*** Opening of Material shown ***
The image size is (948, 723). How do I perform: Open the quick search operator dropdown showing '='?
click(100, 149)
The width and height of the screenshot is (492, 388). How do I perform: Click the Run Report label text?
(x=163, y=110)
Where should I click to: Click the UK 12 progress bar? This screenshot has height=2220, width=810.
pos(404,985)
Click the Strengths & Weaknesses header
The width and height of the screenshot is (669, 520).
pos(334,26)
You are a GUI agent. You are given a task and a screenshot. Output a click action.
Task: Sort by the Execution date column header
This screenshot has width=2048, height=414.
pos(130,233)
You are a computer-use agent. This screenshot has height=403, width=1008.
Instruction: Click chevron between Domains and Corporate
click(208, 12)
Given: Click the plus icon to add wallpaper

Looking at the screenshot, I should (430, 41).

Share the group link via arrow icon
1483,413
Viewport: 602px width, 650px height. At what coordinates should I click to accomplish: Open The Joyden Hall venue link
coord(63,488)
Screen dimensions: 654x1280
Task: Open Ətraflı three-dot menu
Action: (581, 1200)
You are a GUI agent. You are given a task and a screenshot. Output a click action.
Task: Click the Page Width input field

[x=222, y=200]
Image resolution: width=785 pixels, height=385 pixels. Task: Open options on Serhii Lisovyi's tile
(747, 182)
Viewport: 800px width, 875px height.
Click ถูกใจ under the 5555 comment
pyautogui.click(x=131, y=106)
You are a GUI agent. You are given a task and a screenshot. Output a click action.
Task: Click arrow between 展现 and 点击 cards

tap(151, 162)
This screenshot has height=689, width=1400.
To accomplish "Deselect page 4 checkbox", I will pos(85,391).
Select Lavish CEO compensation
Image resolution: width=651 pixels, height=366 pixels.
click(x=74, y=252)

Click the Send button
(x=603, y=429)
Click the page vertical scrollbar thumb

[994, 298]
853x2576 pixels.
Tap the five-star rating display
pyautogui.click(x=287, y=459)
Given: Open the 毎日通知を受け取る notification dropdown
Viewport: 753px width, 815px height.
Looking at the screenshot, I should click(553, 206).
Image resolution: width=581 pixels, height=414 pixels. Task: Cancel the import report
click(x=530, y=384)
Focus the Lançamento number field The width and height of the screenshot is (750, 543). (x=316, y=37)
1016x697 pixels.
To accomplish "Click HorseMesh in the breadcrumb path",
*** Close of Material shown ***
§ **What is required**
In the listing above, find the line with "Image resolution: width=581" and set down that line and all after it exactly, through the final line.

§ **Exercise result**
Image resolution: width=581 pixels, height=414 pixels. Task: Cancel the import report
click(x=530, y=384)
Focus the Lançamento number field The width and height of the screenshot is (750, 543). (x=316, y=37)
1016x697 pixels.
To accomplish "Click HorseMesh in the breadcrumb path",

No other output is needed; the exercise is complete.